Narsice Sailvail’s US Patent 211,477 issue date occurred Jan. 21, 1879 and can be viewed at tinyurl.com/y9vwhkb.

US Patent 774,543 was listed as PARTY LINE TELEPHONE SYSTEM.

This patent was filed Nov. 20, 1903 by Felton Vollmer, a person whose name is well- known to those of us who grew up in Winsted.

Felton Vollmer was Winsted’s first mayor.

The patent description starts with, “Be it known that I, Felton Vollmer, a citizen of the United States, and a resident of Winsted, in the County of McLeod and State of Minnesota, have invented a new and Improved Party-Line Telephone System, of which the following is a full, clear, and exact description.”

Vollmer goes on and gives a very truthful description of a telephone party-line, which this humble old telephone man can appreciate.

Three pages of drawings are shown by the inventor, and the next few pages of the patent description are exceptionally defined, insofar as the specific schematic description of materials used.

Felton Vollmer describes in precise detail how the contact-springs, magnets, ohms, resistance (resistors) wires, and other intricate components are attached and used.

Vollmer’s final summation of his invention is well worth reading.

Felton Vollmer’s US Patent number 774,543 issue date was Nov. 8, 1904. It can be seen at tinyurl.com/yazg94v.

Enoch E. Ritchie of Howard Lake Minnesota filed US Patent number 549,535 June 28, 1895 titled WASHING MACHINE.

In his patent application, Ritchie says about his invention, “The invention relates to improvements in washing-machines.”

Ritchie also states, “The object of the present invention is to improve the construction of washing-machines, and to provide a simple and inexpensive one which will enable the operation of washing to be rapidly and thoroughly effected without injuring the fabrics, and at the expenditure of a minimum amount of labor.”

The patent also includes two well-drawn diagrams of his improved washing machine.

Ritchie’s US Patent number 549,535 issue date was Nov. 12, 1895 and can be seen at tinyurl.com/yfhxyg7.

Sept. 5, 1882, Stephen Woodard of Delano, MN filed US Patent 276,950 titled as SIDING BRACKET.

Woodards begins his patent description with, “This invention has for its objects to provide an improved bracket to be employed for supporting the sidings in the construction of frame buildings while they are being nailed to the frame-work of the building and adjusting them to any desired position accurately and without trouble, as more fully hereinafter specified.”

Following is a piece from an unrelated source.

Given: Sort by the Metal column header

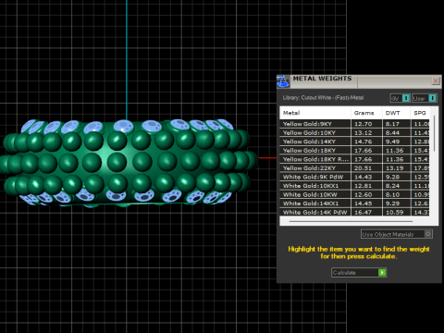Looking at the screenshot, I should tap(315, 113).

A detailed drawing of the siding bracket is included in his patent.

Woodard’s US Patent number 276,950 issue date was May 1, 1883 and can be seen at tinyurl.com/yk8b647.

US Patent number 461,543 which was filed Dec. 27, 1890, belongs to Charles J. Carlson, of Cokato, MN.

Carlson’s patent was titled CURRY-COMB AND CLEANER.

I admit, I am not up on my curry combs, so I checked the Oxford pocket dictionary and found they are “. . . used for removing dirt out of a horse’s coat or for cleaning brushes with which a horse is being groomed.”

Carlson states on his patent, “The invention relates to improvements in curry-combs and cleaners. The object of the present invention is to provide a simple and inexpensive curry-comb and means for readily and effectively cleaning the same.”

Three nicely drawn diagrams of the curry-comb and cleaner are attached to the patent as well.

Carlson’s US Patent number 461,543 issue date was Oct. 20, 1891 and you can see it at tinyurl.com/y932hxp.

The patent information I used for this column was obtained from the beta web site at: google.com/patents.

The web site patft.uspto.gov is for the official United States Patent and Trademark Office.